EXERCISE INSTRUCTIONS: Format the part of the items that opens with the line containing "The height and width of the screenshot is (504, 835)." and closes with the line containing "pyautogui.click(x=584, y=16)" as a JSON list of strings, one string per line. Skip blank lines and leave the pictures out.

LISTED ENTRIES:
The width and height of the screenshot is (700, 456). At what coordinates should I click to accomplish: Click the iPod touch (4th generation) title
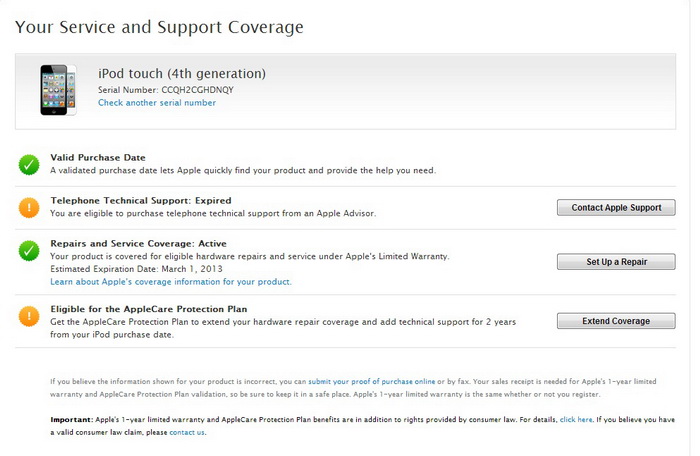(181, 73)
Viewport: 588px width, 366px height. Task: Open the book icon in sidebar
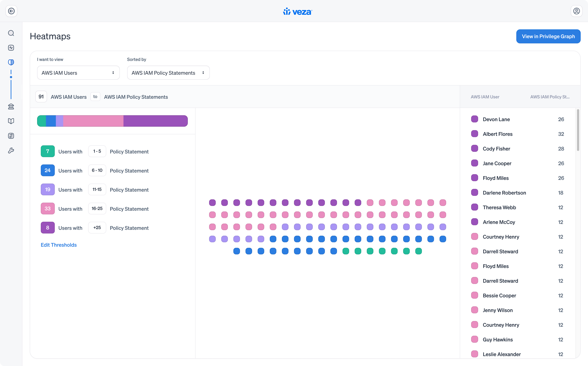click(11, 121)
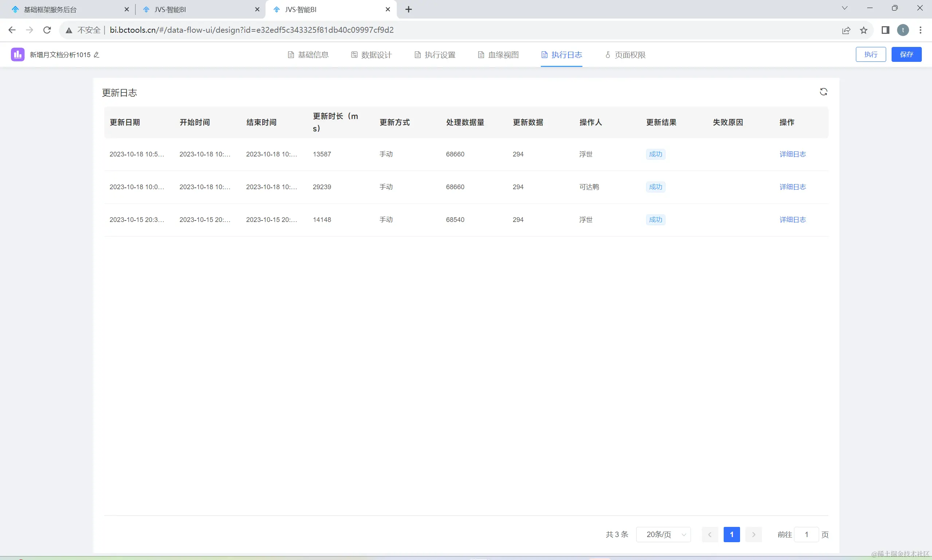Click the user profile avatar icon
932x560 pixels.
pos(903,30)
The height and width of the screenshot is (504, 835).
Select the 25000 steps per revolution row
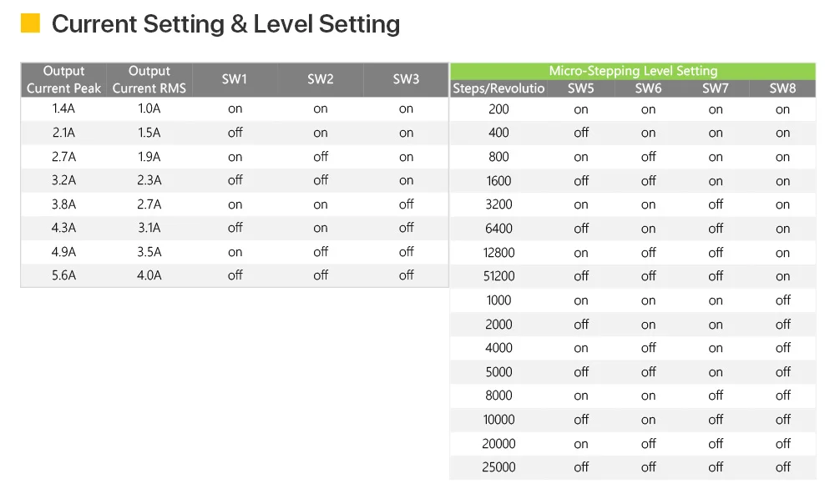(x=633, y=467)
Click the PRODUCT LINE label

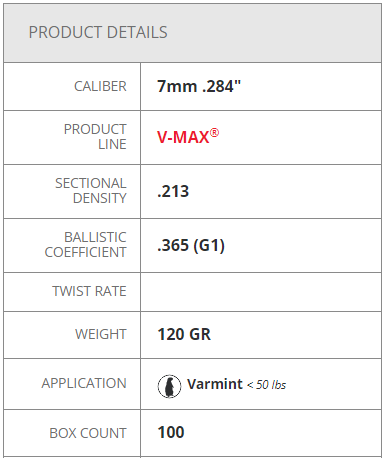click(95, 137)
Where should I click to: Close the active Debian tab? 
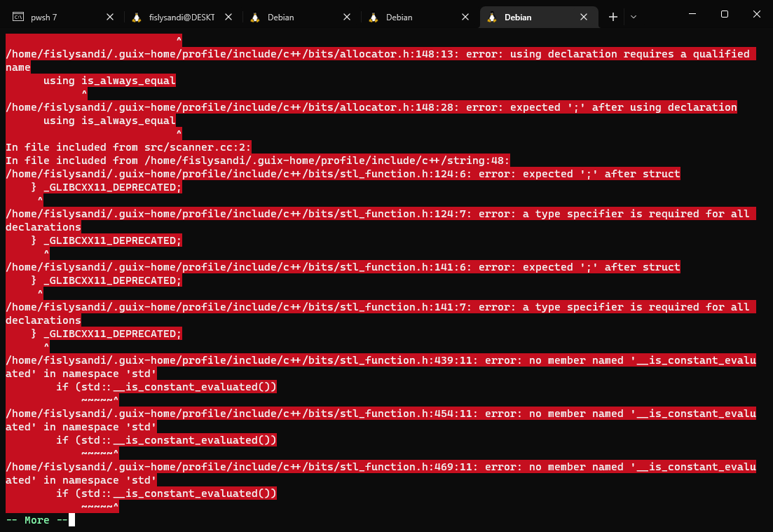pyautogui.click(x=584, y=16)
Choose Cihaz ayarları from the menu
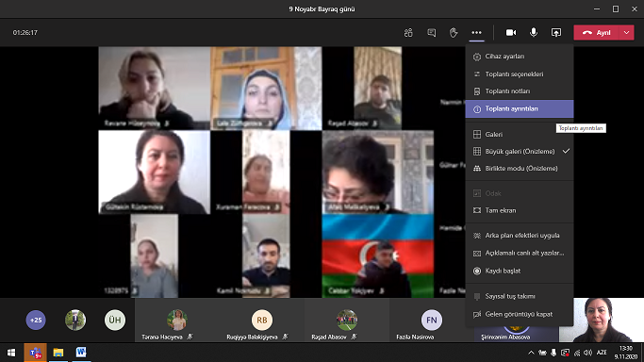The width and height of the screenshot is (644, 362). 520,57
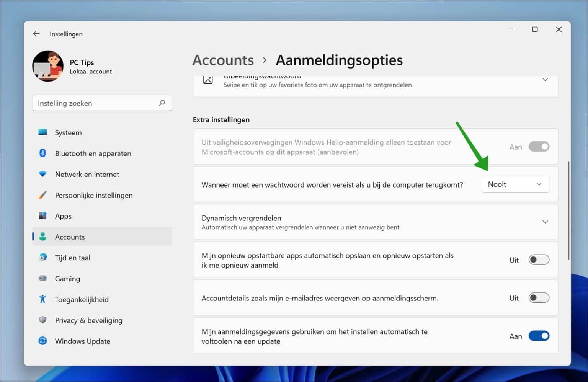The height and width of the screenshot is (382, 588).
Task: Enable opnieuw opstartbare apps automatisch opslaan
Action: click(x=539, y=260)
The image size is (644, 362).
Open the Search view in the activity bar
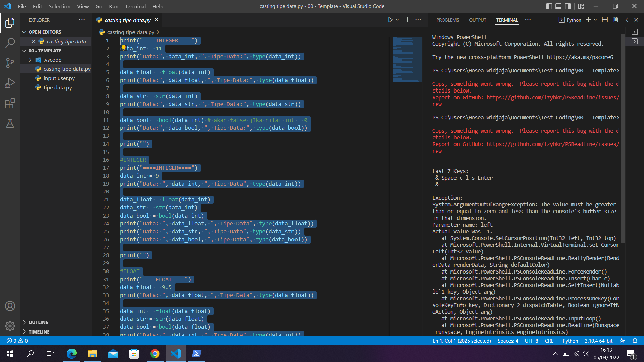click(x=10, y=43)
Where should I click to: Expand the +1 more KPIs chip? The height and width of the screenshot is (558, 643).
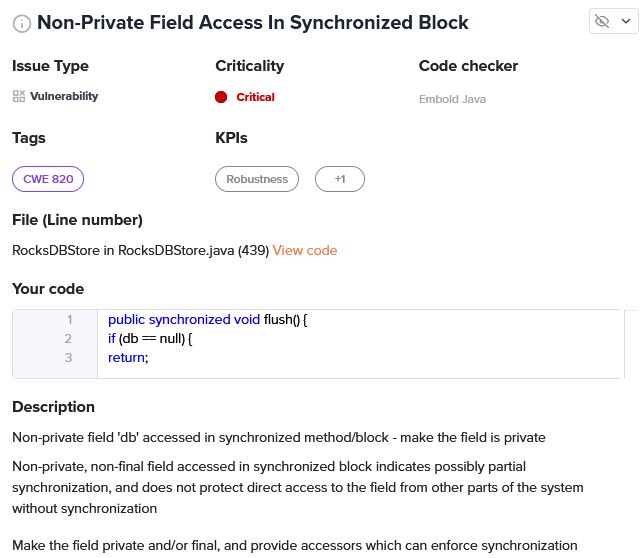(340, 179)
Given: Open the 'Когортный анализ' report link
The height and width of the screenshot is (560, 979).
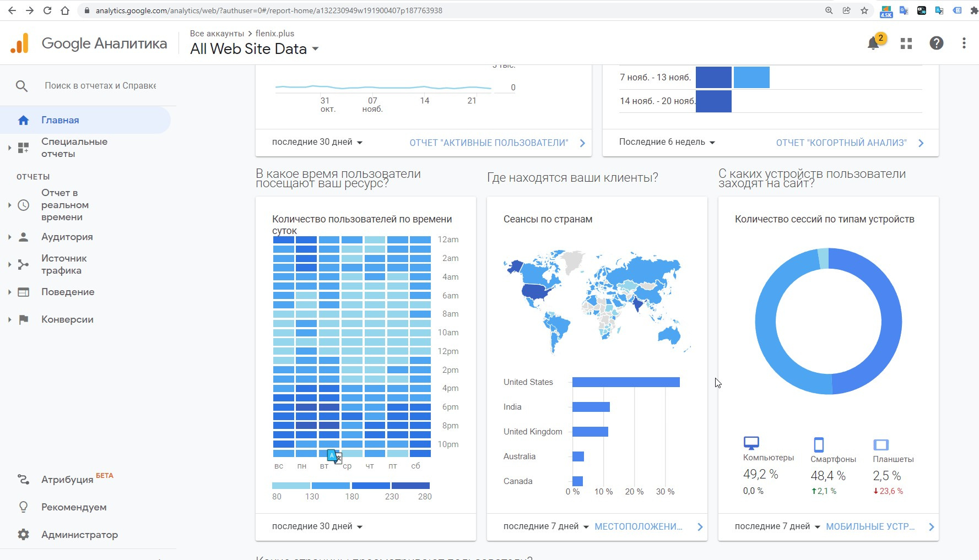Looking at the screenshot, I should [x=841, y=143].
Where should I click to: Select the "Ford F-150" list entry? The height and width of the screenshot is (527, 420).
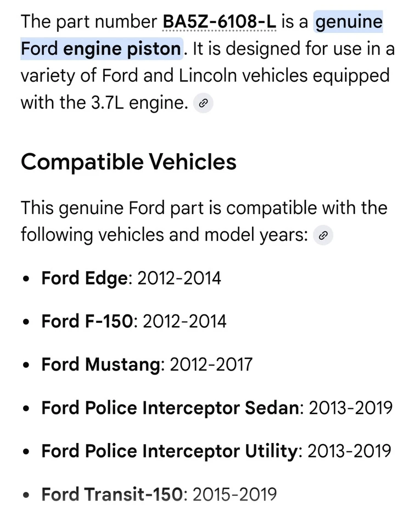87,321
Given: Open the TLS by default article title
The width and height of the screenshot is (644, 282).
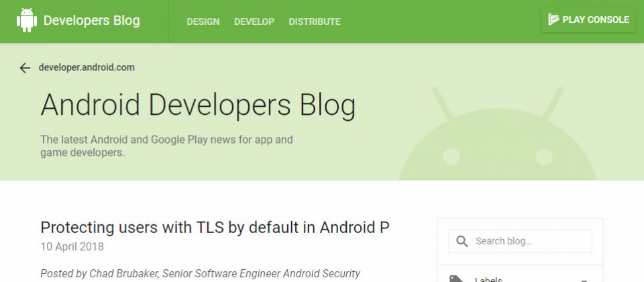Looking at the screenshot, I should 215,228.
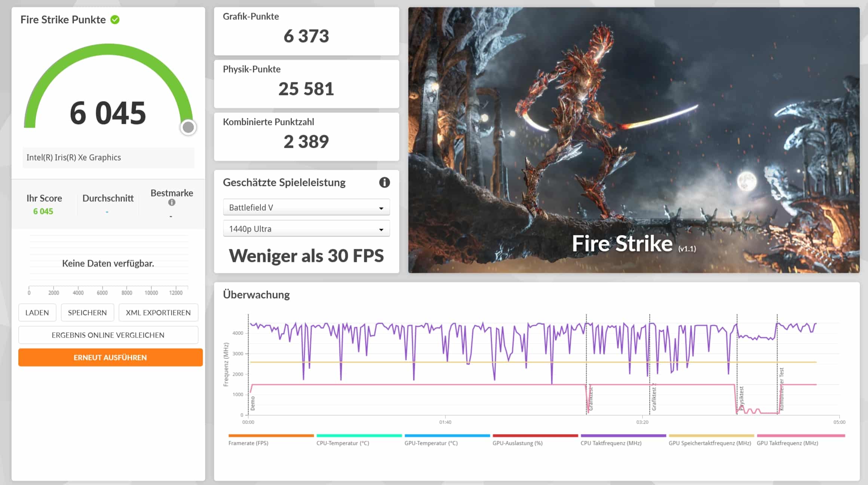Click the gray gauge knob on score arc

point(188,127)
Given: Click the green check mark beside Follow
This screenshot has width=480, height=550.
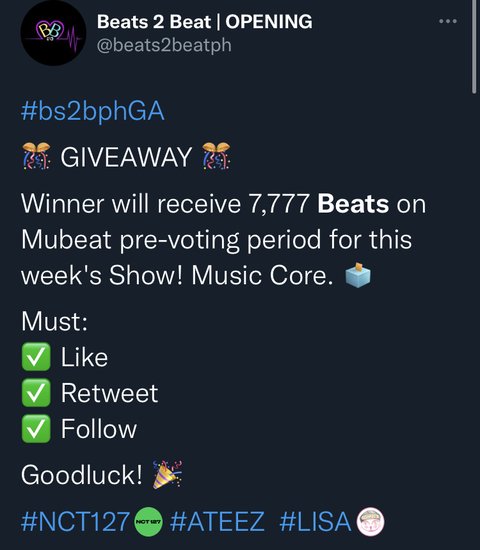Looking at the screenshot, I should [36, 429].
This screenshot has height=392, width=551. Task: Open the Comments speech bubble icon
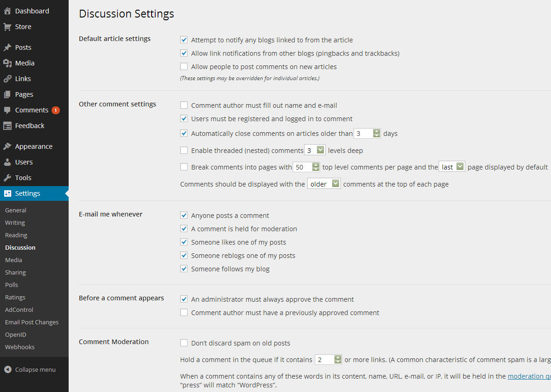(7, 110)
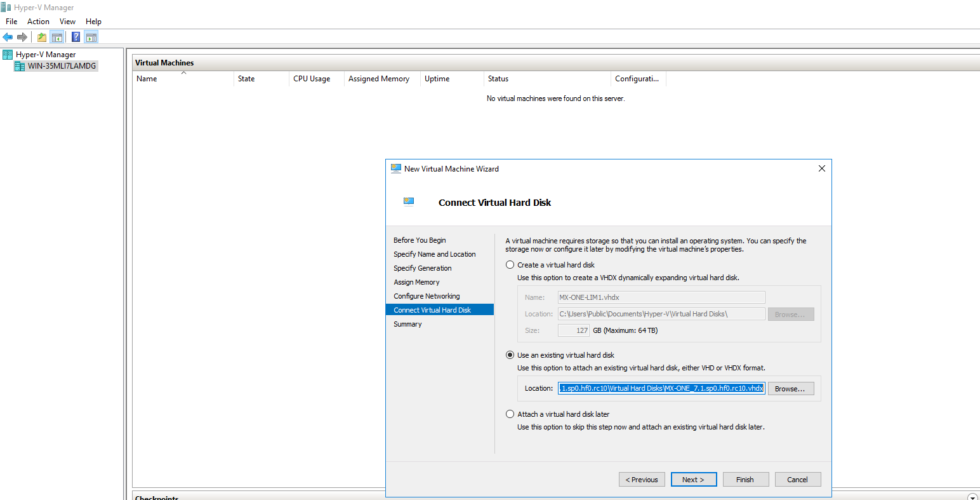Click the Up One Level folder icon
Viewport: 980px width, 500px height.
pos(42,37)
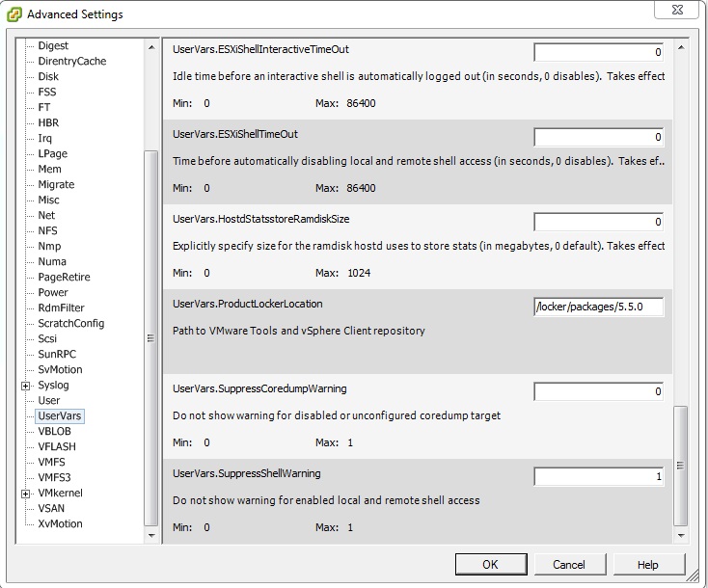Viewport: 708px width, 588px height.
Task: Click the ESXiShellTimeOut value field
Action: [598, 138]
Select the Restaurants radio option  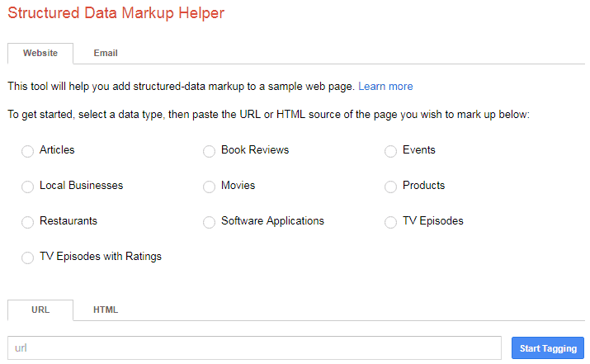(x=27, y=222)
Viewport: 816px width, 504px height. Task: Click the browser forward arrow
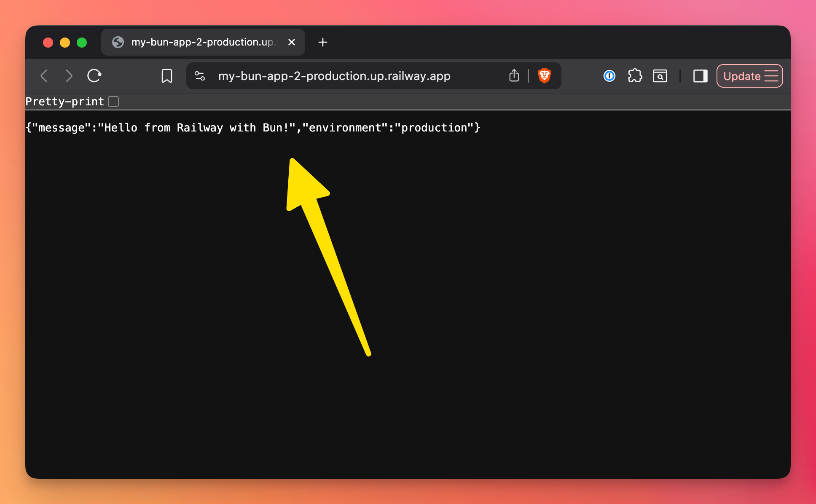[x=69, y=76]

OUTPUT OF THE EXERCISE:
[
  "The height and width of the screenshot is (504, 835).",
  "Select the 25000 steps per revolution row",
  "(x=633, y=467)",
  "Click the PRODUCT LINE label",
  "click(95, 137)",
  "Where should I click to: Close the active Debian tab? ",
  "pyautogui.click(x=584, y=16)"
]